### What is required
Starting at the line that contains "Screen dimensions: 590x421", transcribe every remaining line of the data below exactly, and omit all pictures.

Stored data entries
== Segment start ==

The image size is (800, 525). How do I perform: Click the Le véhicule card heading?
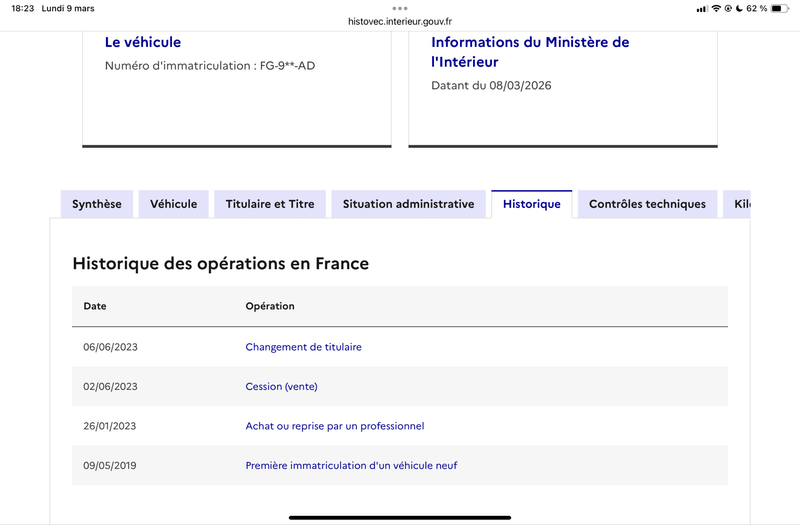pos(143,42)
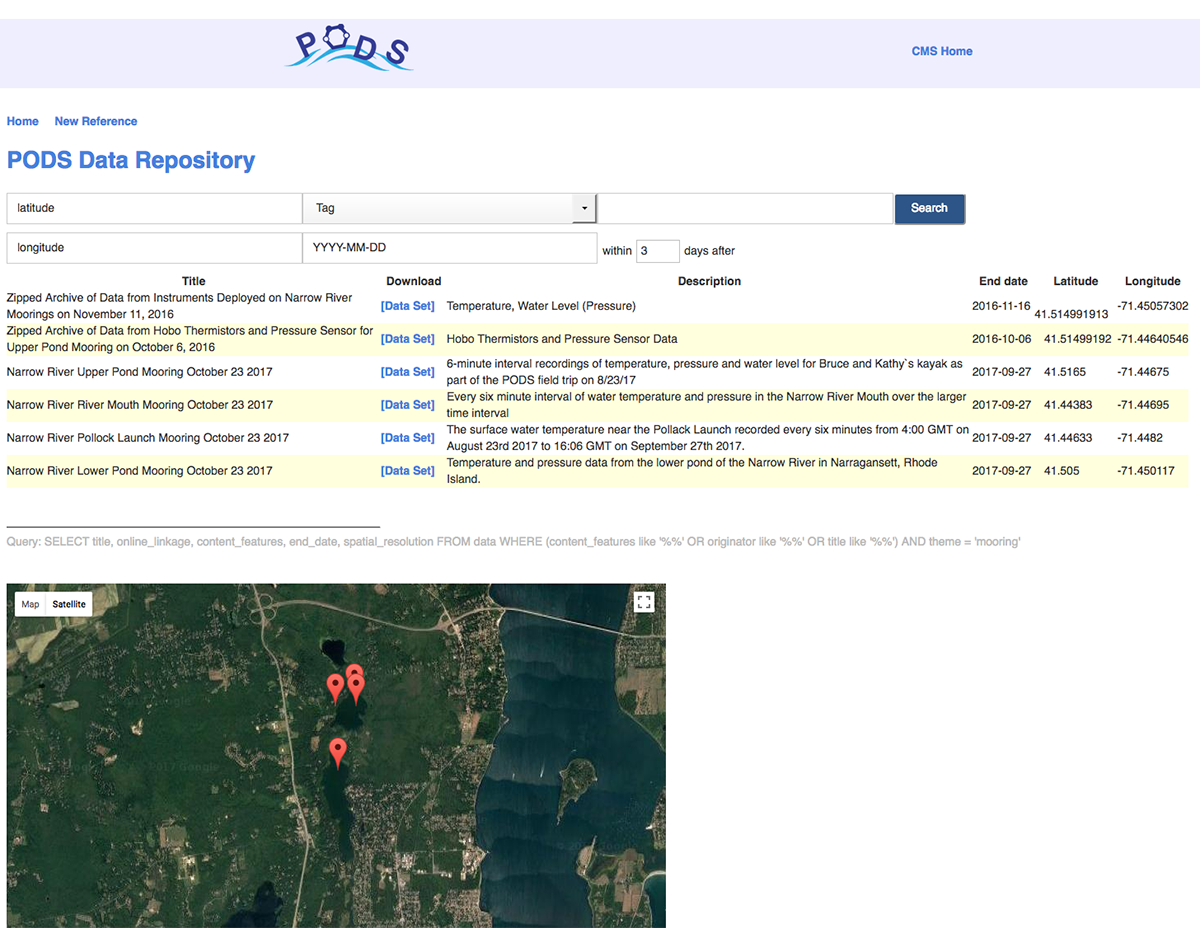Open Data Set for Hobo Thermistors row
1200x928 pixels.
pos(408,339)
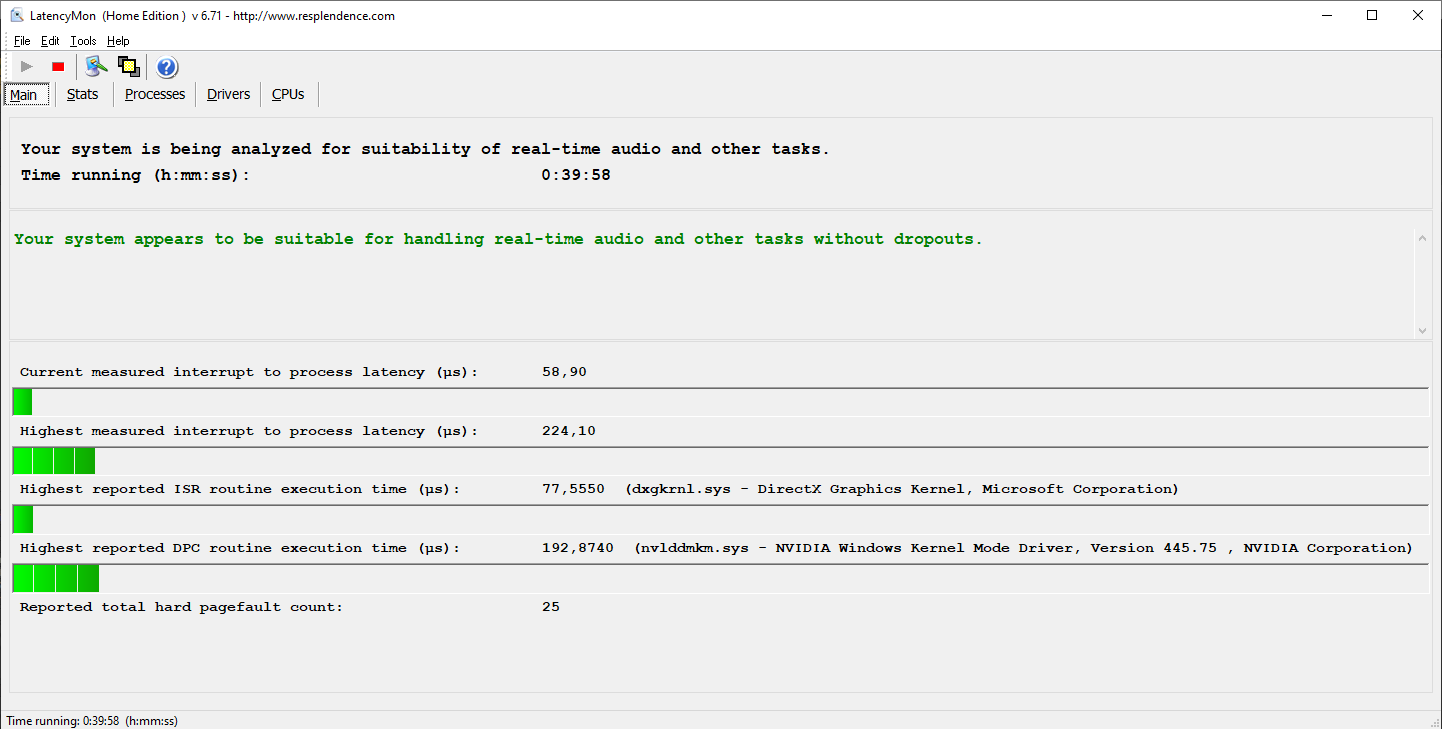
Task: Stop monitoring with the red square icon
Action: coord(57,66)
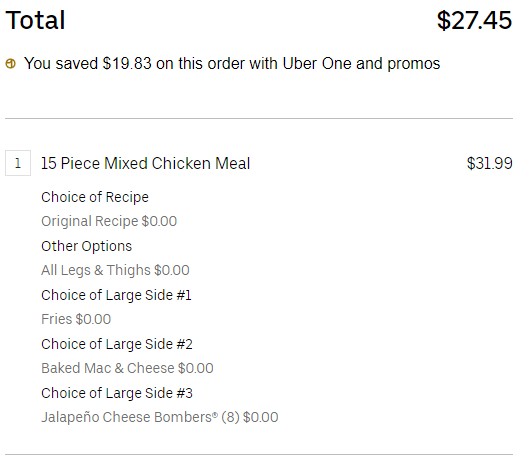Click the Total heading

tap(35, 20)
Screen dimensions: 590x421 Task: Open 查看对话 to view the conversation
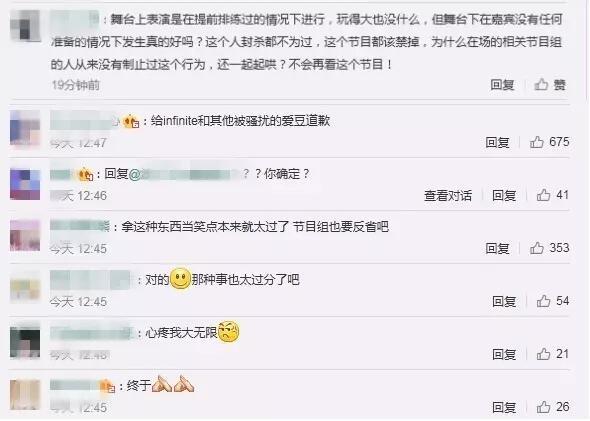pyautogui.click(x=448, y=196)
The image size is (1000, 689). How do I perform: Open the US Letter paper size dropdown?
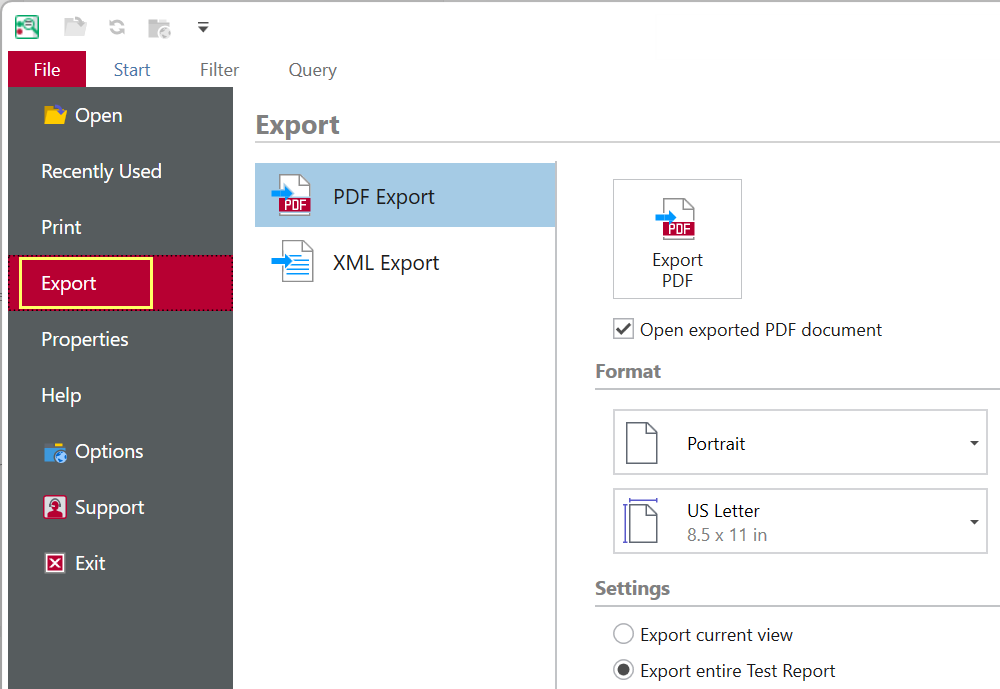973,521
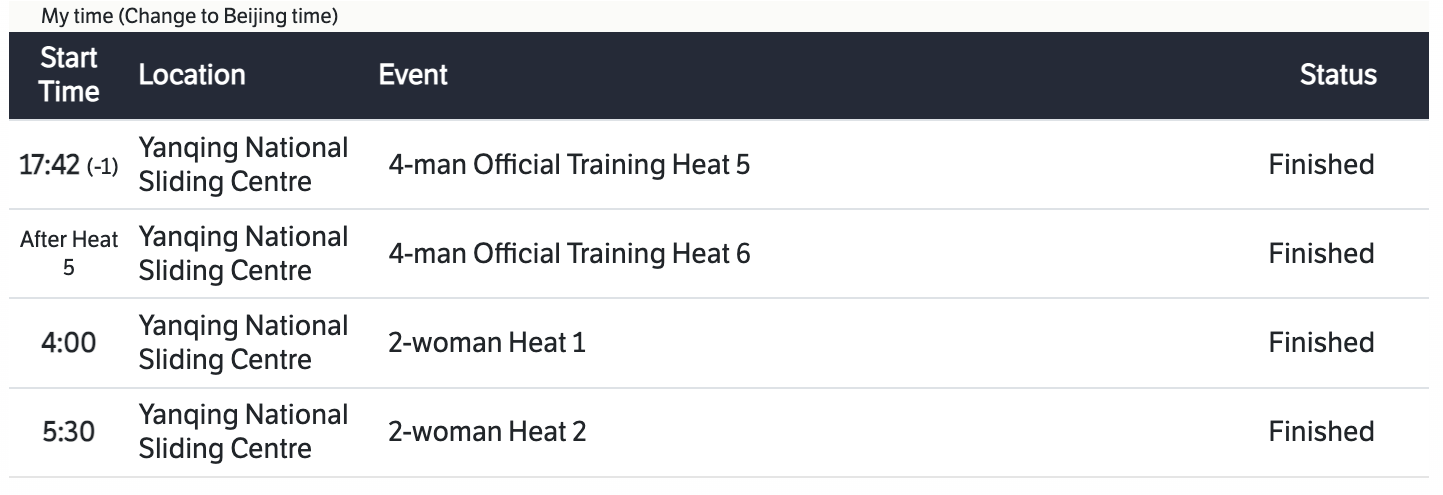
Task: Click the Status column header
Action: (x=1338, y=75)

== Segment end ==

### Problem solution
Screen dimensions: 590x421 Task: Open 查看对话 to view the conversation
pyautogui.click(x=448, y=196)
The image size is (1000, 689). How do I perform: Open the US Letter paper size dropdown?
973,521
Task: Click the Status column header
Action: (x=1338, y=75)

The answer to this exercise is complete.